Mohon tunggu...
Cahyadi Takariawan
Cahyadi Takariawan Mohon Tunggu... Konsultan - Penulis Buku, Konsultan Pernikahan dan Keluarga, Trainer

Penulis Buku Serial "Wonderful Family", Peraih Penghargaan "Kompasianer Favorit 2014"; Peraih Pin Emas Pegiat Ketahanan Keluarga 2019" dari Gubernur DIY Sri Sultan HB X, Konsultan Keluarga di Jogja Family Center" (JFC).

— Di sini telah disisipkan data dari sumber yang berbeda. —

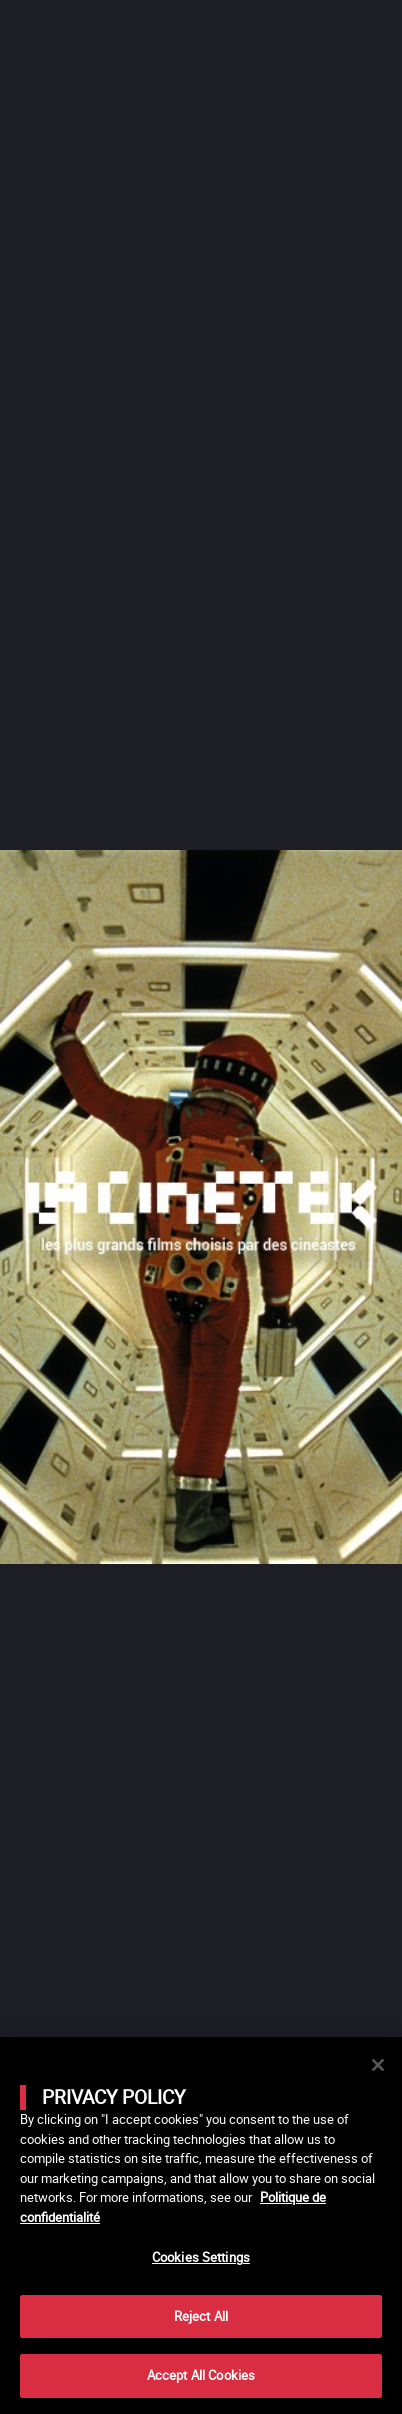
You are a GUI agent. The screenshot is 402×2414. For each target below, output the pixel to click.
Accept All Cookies (201, 2375)
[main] (201, 2225)
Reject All (201, 2316)
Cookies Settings (201, 2257)
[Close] (378, 2065)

Instagram @cahyadi_takariawan. Fanspage : https://www.facebook.com/cahyadi.takariawan/

Selanjutnya

Tutup

Healthy Pilihan

Merdeka dari Kesepian

16 Agustus 2024   22:41 Diperbarui: 16 Agustus 2024   22:46 1615
+
Laporkan Konten
Laporkan Akun
Kompasiana adalah platform blog. Konten ini menjadi tanggung jawab bloger dan tidak mewakili pandangan redaksi Kompas.
Lihat foto
https://institutfilsafatpancasila.org/

Sungguh saya menangis membaca goresan tangan terakhir dokter cantik itu. Air hangat meleleh membasahi mata dan pipi saya. Deras sekali.

Kalimat demi kalimat dalam goresan tangan ini. Ada misteri dan pertanyaan sangat panjang. Menggelayut terus menerus tak terjawabkan.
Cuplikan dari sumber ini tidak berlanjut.